8-24 Should managers be free to make decisions that are in the best interests of the company
without worrying about employee reactions? Discuss. What are the implications for
managing change?

This item can be assigned as a Discussion Question in MyManagementLab. Student


responses will vary.

8-25 What are France Télécom’s executives doing to address the situation? Do you think it’s
enough? Are there other actions they might take? If so, describe those actions. If not, why
not?

According to the case, Télécom is working to rebuild the morale of staff and they have
halted the workplace practices identified as being particularly disruptive. The CEO has
also changed company policy on transfers and began encouraging more supportive
practices, including working from home.
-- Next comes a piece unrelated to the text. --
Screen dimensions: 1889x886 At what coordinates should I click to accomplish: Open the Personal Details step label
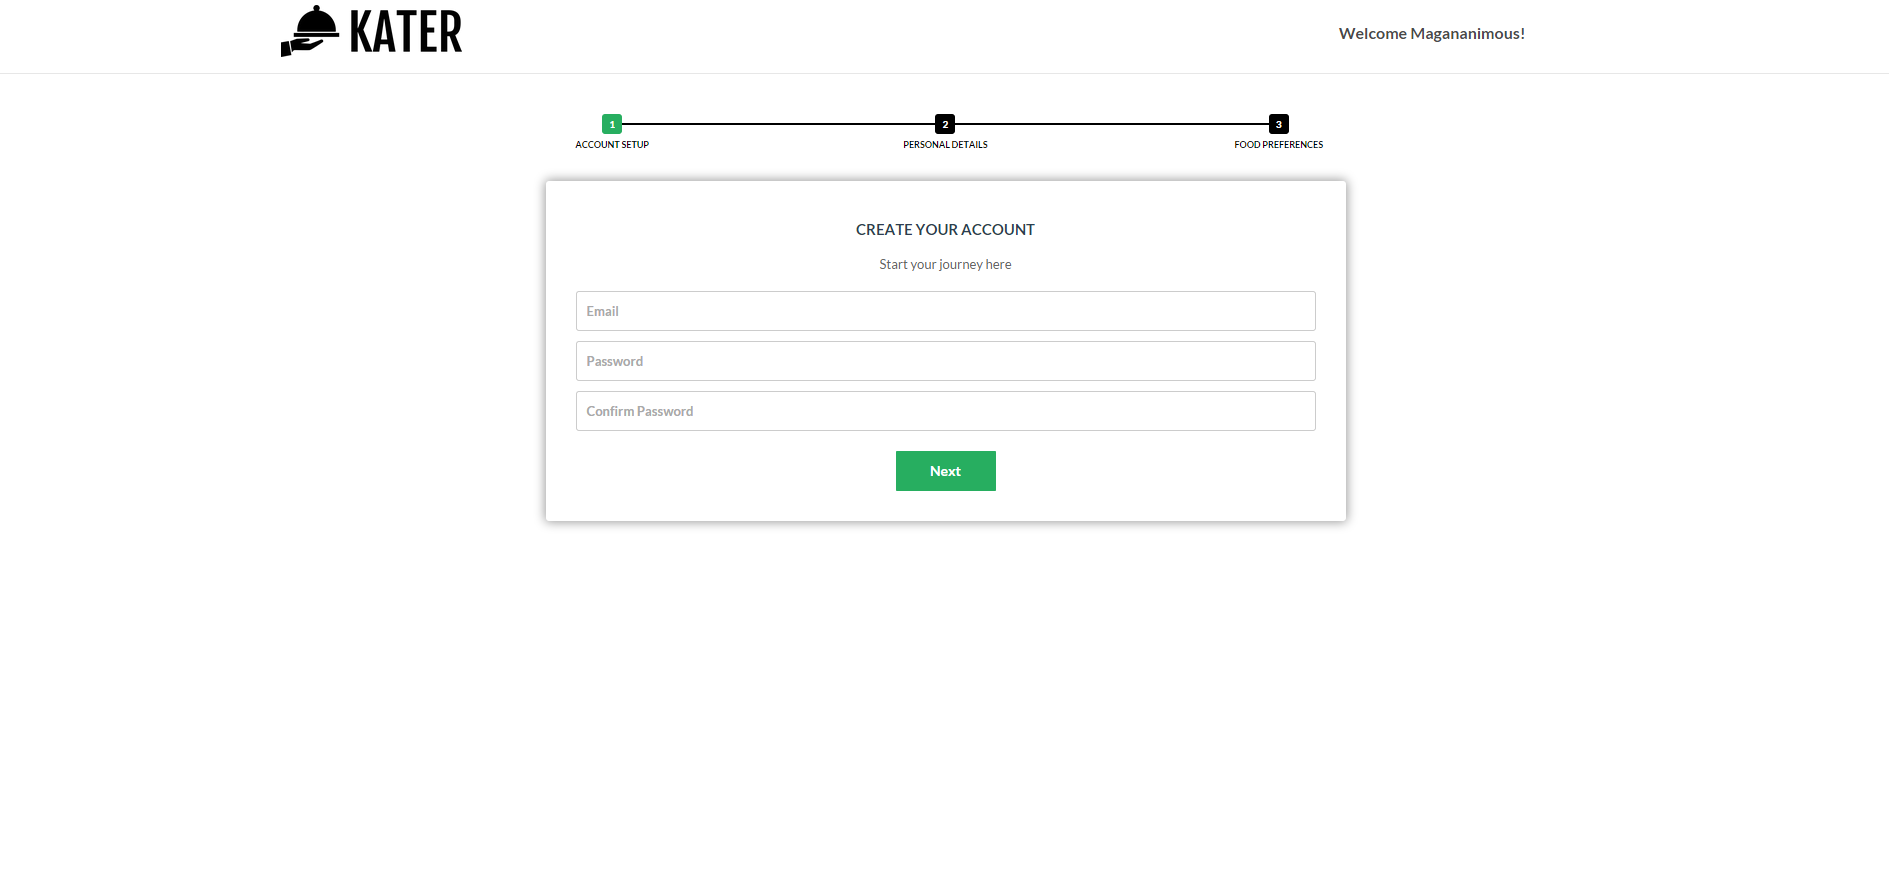[x=945, y=145]
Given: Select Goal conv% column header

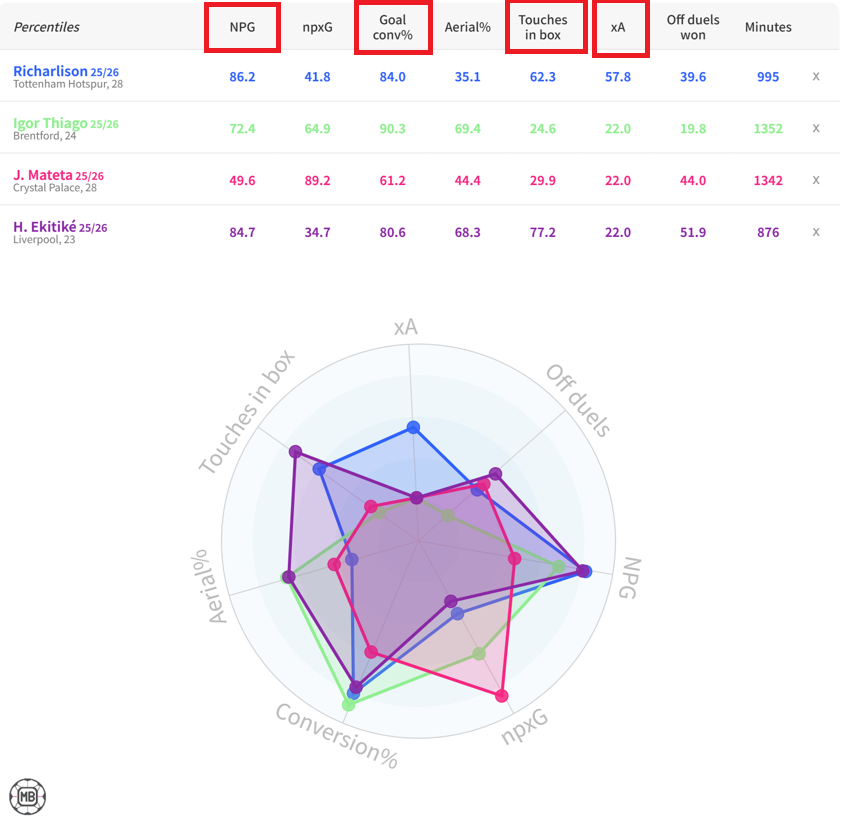Looking at the screenshot, I should tap(392, 27).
Other programs that Télécom could implement
involve stress reduction techniques, such as providing yoga classes, wellness programs,
and providing employees with counseling (i.e. an employee assistance program or EAP).

8-26 What could other companies and managers learn from this situation?

What happened at Télécom is a sobering reminder about the negative effects of stress. In
addition, these behaviors are not limited to one company or country. Suicides and
homicide by employees are common occurrences in the United States. Companies should
be prepared for and have policies in place to deal with employees who exhibit out of the
ordinary behavior. Counseling and stress reduction programs should be in place for
organizations where employees are exposed to high levels of stress.